Stored records

Start of Block

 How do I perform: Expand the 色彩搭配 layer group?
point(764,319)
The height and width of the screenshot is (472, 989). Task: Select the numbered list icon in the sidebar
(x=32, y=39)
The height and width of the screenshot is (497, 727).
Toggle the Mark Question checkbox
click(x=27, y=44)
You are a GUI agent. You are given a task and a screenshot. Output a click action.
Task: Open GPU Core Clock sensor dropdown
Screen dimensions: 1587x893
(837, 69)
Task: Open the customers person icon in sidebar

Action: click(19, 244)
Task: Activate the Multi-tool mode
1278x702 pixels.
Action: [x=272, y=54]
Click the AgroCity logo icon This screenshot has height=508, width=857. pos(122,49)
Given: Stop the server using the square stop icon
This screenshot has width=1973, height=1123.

End of Block

TASK INSTRUCTIONS: When you retype the entries above, keep every line identical to the source.

RESULT BELOW:
 How do I perform: Expand the 色彩搭配 layer group?
point(764,319)
The height and width of the screenshot is (472, 989). Task: Select the numbered list icon in the sidebar
(x=32, y=39)
The height and width of the screenshot is (497, 727).
Toggle the Mark Question checkbox
click(x=27, y=44)
You are a GUI agent. You are given a task and a screenshot. Output a click action.
Task: Open GPU Core Clock sensor dropdown
Screen dimensions: 1587x893
(837, 69)
Task: Open the customers person icon in sidebar

Action: click(19, 244)
Task: Activate the Multi-tool mode
1278x702 pixels.
Action: [x=272, y=54]
Click the AgroCity logo icon This screenshot has height=508, width=857. pos(122,49)
Given: Stop the server using the square stop icon
This screenshot has width=1973, height=1123.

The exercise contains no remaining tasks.